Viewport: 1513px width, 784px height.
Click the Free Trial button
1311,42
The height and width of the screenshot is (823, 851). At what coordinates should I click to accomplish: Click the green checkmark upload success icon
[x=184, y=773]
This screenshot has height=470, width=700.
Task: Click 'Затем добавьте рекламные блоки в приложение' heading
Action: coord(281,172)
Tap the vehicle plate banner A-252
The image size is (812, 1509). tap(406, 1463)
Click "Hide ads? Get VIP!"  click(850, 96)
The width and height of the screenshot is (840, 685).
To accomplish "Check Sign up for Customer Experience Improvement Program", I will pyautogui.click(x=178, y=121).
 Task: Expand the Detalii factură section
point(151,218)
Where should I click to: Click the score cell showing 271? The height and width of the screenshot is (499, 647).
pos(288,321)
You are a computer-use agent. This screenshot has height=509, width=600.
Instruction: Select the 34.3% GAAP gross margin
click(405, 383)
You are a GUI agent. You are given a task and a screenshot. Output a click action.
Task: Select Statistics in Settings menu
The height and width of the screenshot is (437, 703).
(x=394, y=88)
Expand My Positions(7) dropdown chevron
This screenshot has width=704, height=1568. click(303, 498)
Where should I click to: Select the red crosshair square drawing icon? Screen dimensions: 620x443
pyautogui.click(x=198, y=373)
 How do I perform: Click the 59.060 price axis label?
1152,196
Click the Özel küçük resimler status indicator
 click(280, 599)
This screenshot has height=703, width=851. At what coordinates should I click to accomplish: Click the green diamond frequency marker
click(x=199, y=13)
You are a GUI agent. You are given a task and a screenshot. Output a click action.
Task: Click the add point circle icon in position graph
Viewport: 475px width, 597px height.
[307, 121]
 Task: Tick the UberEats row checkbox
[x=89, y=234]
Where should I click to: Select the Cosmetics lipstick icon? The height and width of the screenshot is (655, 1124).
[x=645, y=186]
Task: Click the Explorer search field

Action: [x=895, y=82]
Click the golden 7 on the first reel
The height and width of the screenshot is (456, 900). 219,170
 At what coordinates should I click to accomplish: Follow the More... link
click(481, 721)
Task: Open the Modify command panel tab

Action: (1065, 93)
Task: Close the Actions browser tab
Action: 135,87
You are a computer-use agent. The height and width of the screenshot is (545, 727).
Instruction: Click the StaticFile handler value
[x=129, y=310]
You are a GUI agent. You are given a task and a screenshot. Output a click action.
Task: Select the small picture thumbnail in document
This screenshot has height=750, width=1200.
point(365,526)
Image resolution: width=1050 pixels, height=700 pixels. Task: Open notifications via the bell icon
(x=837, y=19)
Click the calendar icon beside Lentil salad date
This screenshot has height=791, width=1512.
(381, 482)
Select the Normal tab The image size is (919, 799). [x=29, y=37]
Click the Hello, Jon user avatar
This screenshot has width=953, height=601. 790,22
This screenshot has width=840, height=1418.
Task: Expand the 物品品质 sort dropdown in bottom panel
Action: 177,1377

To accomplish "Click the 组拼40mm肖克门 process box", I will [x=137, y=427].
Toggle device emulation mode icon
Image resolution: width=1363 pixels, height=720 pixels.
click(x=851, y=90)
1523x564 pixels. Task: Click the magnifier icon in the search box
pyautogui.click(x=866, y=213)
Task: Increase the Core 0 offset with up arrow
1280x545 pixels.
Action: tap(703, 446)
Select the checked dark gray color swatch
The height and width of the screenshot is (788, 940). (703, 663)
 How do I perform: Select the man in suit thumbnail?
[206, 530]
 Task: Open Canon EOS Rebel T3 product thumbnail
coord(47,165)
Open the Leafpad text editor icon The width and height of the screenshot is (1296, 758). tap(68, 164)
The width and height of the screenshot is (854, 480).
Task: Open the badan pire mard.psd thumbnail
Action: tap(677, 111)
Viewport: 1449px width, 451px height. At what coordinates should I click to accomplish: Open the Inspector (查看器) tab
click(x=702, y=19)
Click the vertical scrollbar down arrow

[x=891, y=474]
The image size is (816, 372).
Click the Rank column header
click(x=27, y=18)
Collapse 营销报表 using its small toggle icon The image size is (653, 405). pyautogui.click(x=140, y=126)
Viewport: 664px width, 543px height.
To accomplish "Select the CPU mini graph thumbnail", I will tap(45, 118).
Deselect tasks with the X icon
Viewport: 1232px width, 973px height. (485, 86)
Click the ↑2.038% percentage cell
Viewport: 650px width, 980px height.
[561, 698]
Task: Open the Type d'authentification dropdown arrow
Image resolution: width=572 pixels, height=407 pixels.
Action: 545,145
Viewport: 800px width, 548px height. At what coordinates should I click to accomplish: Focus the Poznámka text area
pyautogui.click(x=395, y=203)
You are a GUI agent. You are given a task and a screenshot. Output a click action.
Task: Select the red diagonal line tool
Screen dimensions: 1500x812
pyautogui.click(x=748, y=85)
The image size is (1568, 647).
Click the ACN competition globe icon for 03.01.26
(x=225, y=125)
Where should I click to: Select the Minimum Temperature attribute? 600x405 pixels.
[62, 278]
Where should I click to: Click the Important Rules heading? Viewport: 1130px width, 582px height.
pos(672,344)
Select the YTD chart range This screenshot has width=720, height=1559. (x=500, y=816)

• [Instructions to follow] Note which lines carry the word "computer" in the material, then copy each of them.

• [Solved exercise]
You are a computer-use agent. This screenshot has height=509, width=600.
You are a computer-use agent. The height and width of the screenshot is (545, 727).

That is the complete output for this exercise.